**Excerpted text**
# Need recipe for candy



## Broke-T (Jul 9, 2008)

Me too.

Johnny


----------



## Beeslave (Feb 6, 2009)

Marshmallows work but the bees chew through that pretty fast. 

1 cup of powder sugar and about 3 tblsp light corn syrup(Karo). Put sugar in a container that will hold 2 cups. Drizzle syrup over sugar. Microwave for 30 sec. Take out of mic and stir the heck out of it. While hot it should be the consitency of playdough. If it is to dry and still crumbles add more syrup. If it is runny add more powder sugar. After you have it made flatten it out onto wax paper so it will cool before using. It should be tacky but not real sticky. I just made a batch real quick so I could tell you how to do it. I didn't need it.

Once it is made don't handle it with wet hands


----------



## Broke-T (Jul 9, 2008)

Will it keep in fridge or do you make up fresh everytime you need it?

Johnny


----------



## PoDuck (Mar 29, 2010)

Broke-T said:


> Will it keep in fridge or do you make up fresh everytime you need it?


You can put it in plastic and store it at room temperature for up to a week, or you can store it in the freezer for up to a year. You want to keep it from drying out, so ziploc bags with the air squeezed out are a good idea.

**Record set**
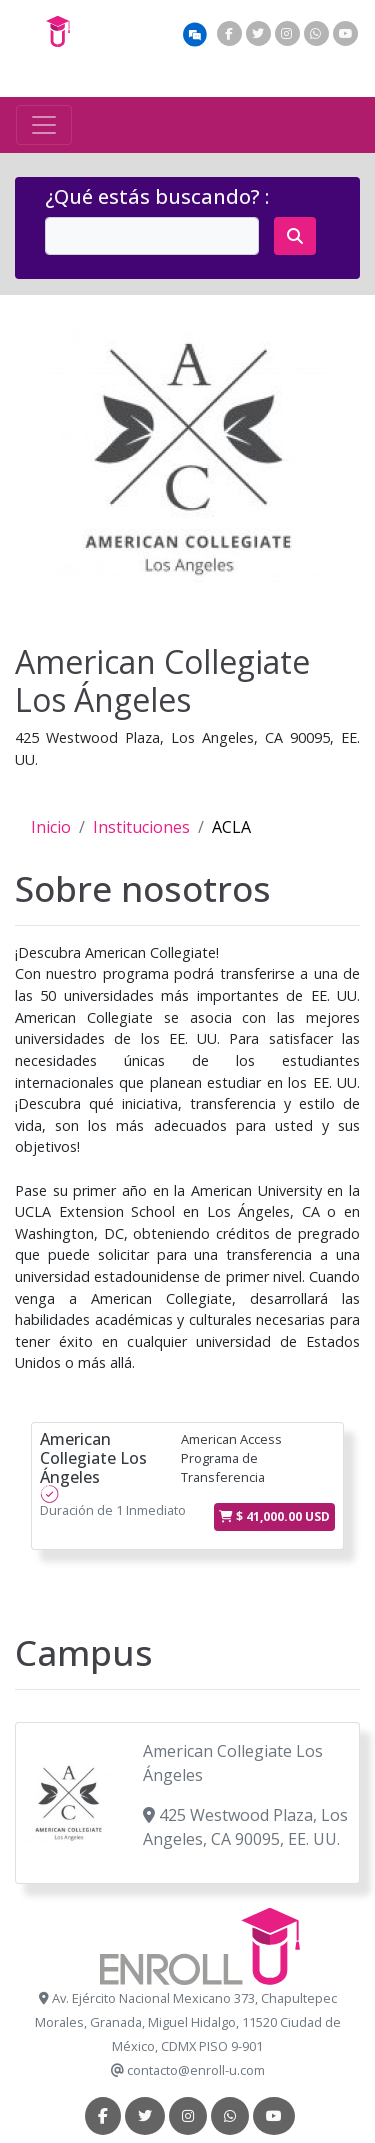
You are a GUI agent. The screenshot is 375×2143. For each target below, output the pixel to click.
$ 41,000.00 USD (274, 1516)
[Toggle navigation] (44, 125)
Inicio (51, 827)
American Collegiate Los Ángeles (93, 1458)
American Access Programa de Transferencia (231, 1458)
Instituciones (141, 827)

**Actions to take**
1 > In the candy recipe thread, how long is the sugar and syrup mixture microwaved?
2 > Carry the candy recipe thread forward from the point where it stops.
The records are separate material and have no connection to the candy recipe thread.

**Final answers**
1 > 30 seconds.

2 >
EDIT: You don't want to store it in the fridge because condensation will make it slimy and a pain to work with.


----------



## BEES4U (Oct 10, 2007)

We have covered this topic and if you do a search using the search button you will have more answers.
Ernie


----------



## Beesknees01 (Dec 31, 2012)

Can I put sugar syrup rather than corn syrup?


----------



## johng (Nov 24, 2009)

Broke-T I kept mine in a ziplock bag all last tear and it worked just fine. Once I pinched off a piece and worked it with my fingers a few mins. it would soften up and you can push it in the tube. I use JzBz cages. 

I did not use any special recipe. I just poured some powdered sugar in a bowl and started adding small amounts of karo syrup until I could easily work it with my fingers and it would not stick. Just like making dough.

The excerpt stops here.